Interference-Cancelled Asymmetric Traffic Cellular Networks: Dynamic TDD Meets Massive MIMO

Abstract

Over the last decade, the ever-growing demand for asymmetric uplink (UL) and downlink (DL) traffic in cellular networks have made the necessity of dynamic time-division duplex (TDD). However, it is plagued by the cross-link interference of adjacent cells. To suppress it, we consider dynamic TDD with massive multiple-input multiple-output (MIMO). For a highly realistic system model, we consider the transceiver noise at the base station (BS), which would further aggravate the coupling between DL and UL. By using random matrix theory, we derive tight deterministic equivalents of the UL and DL achievable rates with a matched filtering receiver and maximum ratio transmission precoder. Exploiting these deterministic equivalents further, we analyze cross-link interference and transceiver noise, and then prove that their effects both scale down as $\mathcal O(M^{-1})$ , thus their elimination is possible by massively increasing the number of antennas.

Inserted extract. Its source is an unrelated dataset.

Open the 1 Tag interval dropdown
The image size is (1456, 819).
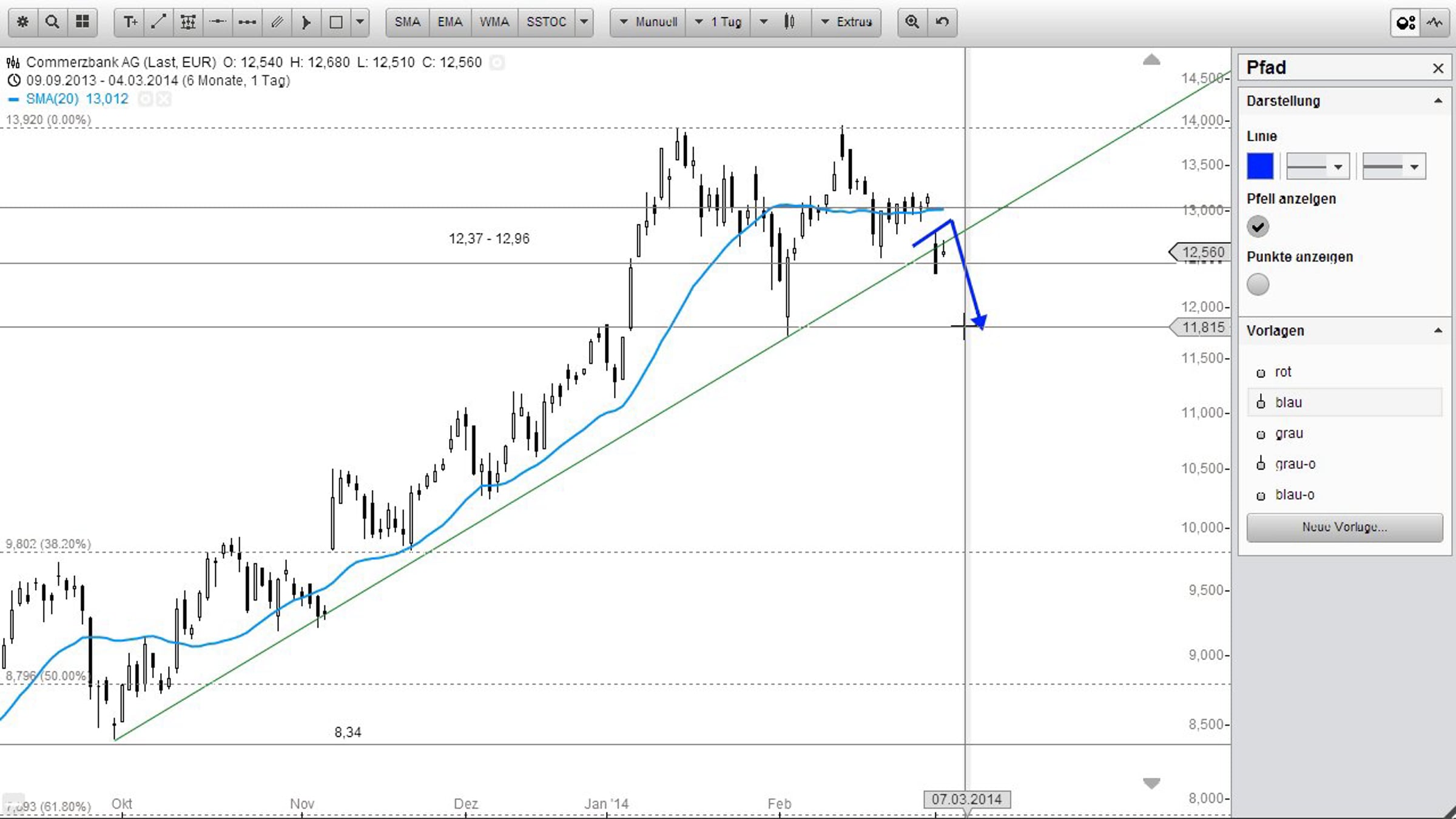pyautogui.click(x=719, y=22)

Consequently, the UL–DL decoupling would be achieved in dynamic TDD systems by combining massive MIMO, which is a desirable feature in future cellular networks. Based on the analysis results, we also propose a power control scheme for maximizing the total sum rate, which is decoupled into two tractable geometric programming problems. The effectiveness of this power control is validated by extensive simulation results.